Start of GIVEN RECORDS

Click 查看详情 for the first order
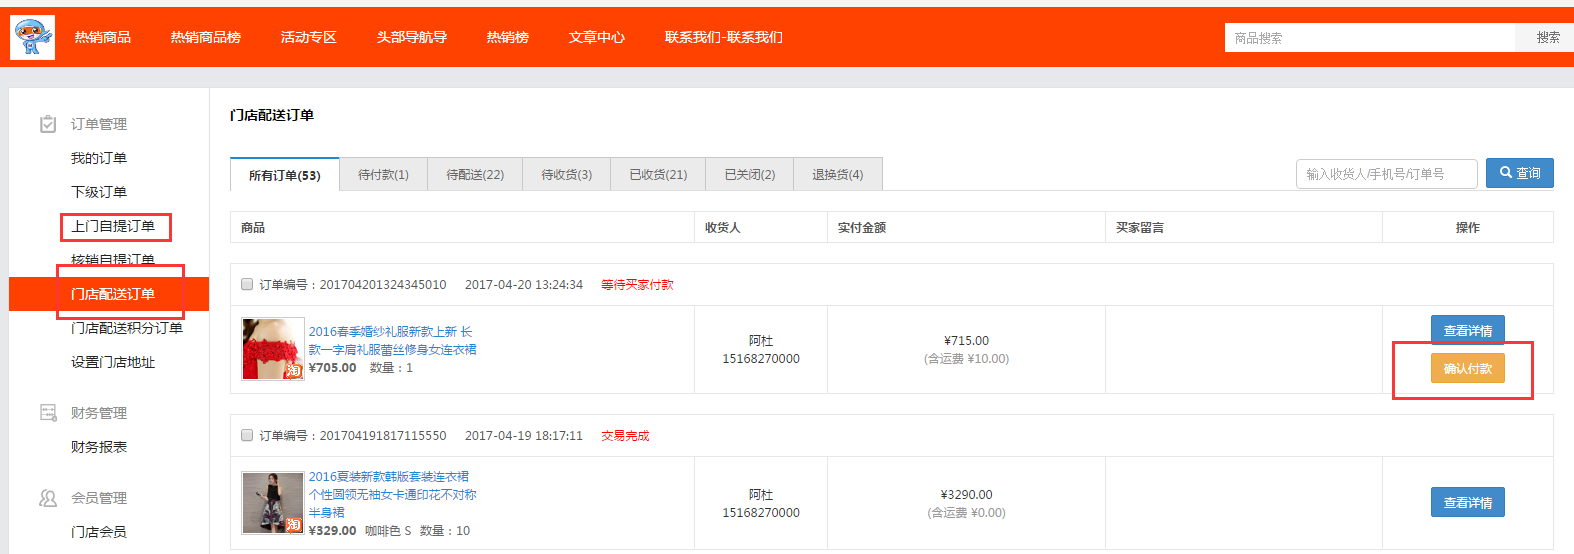This screenshot has height=554, width=1574. coord(1467,331)
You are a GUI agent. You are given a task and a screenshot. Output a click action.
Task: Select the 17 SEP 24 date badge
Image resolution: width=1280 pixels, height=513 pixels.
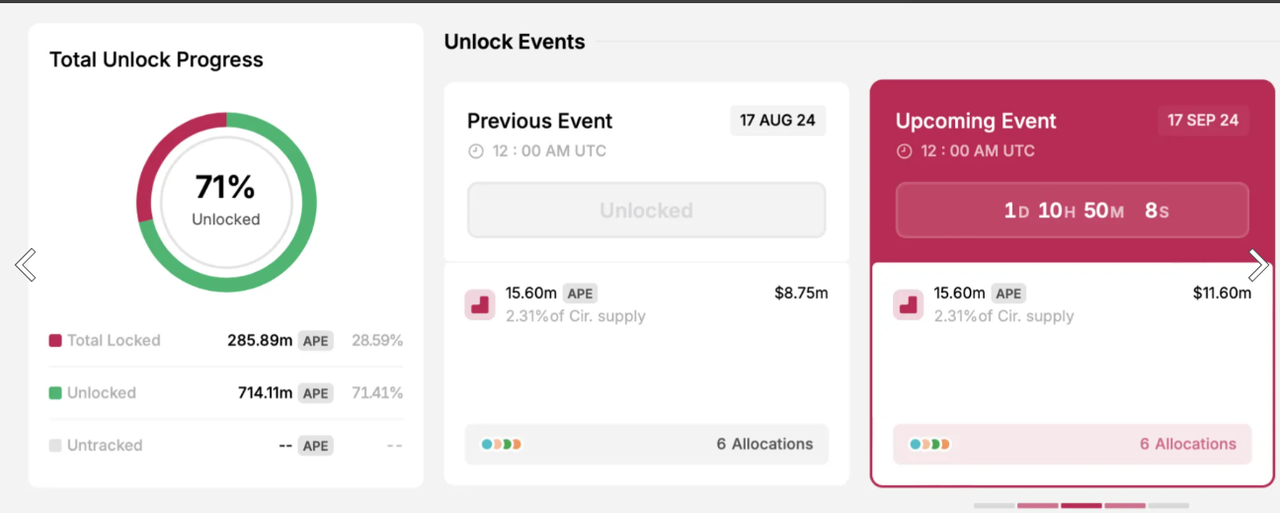pos(1204,120)
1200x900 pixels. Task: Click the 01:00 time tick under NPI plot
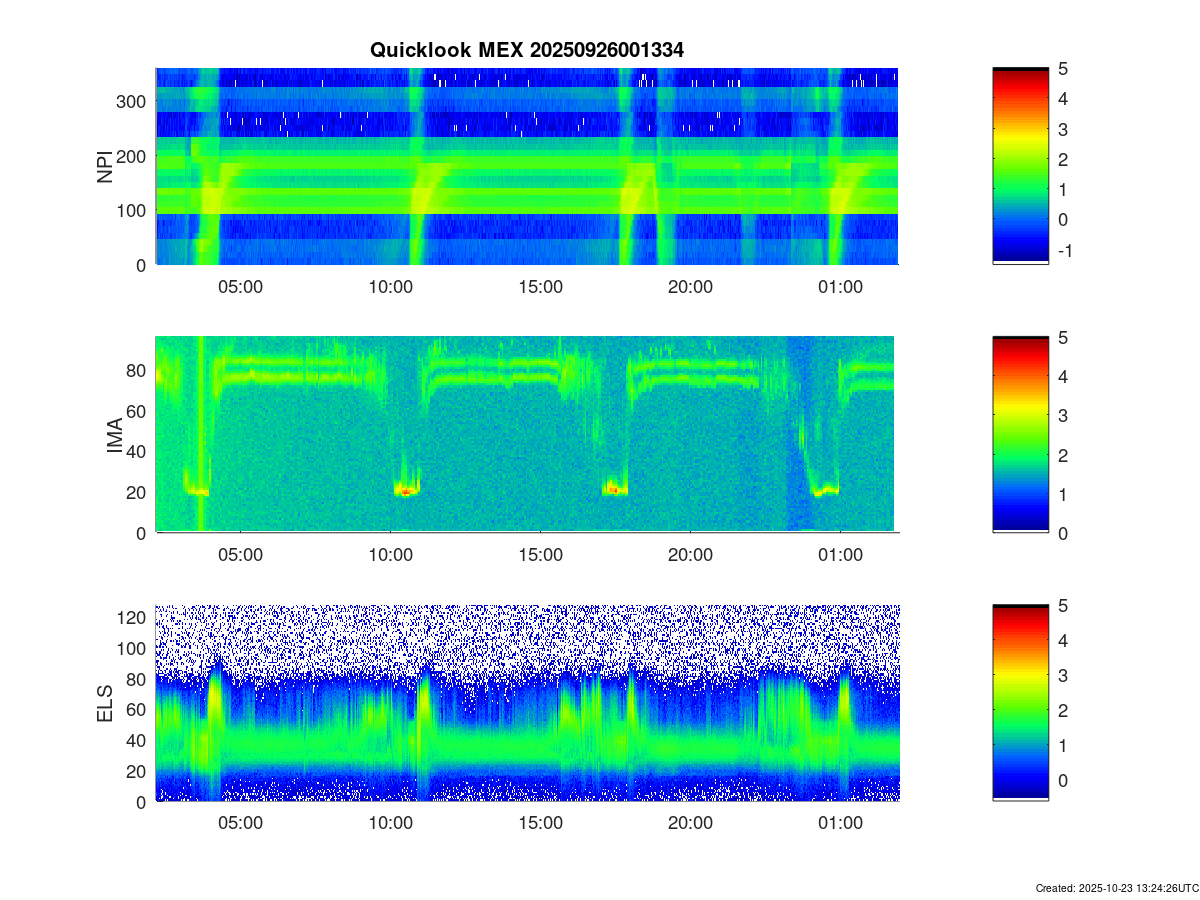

End of GIVEN RECORDS

### WORK TO COMPLETE
Return only what lies between the line containing "Image resolution: width=1280" and the last line of the listing, those two lines included, exactly as written and with no pictures.

### RESULT
Image resolution: width=1280 pixels, height=513 pixels.
pos(1204,120)
1200x900 pixels. Task: Click the 01:00 time tick under NPI plot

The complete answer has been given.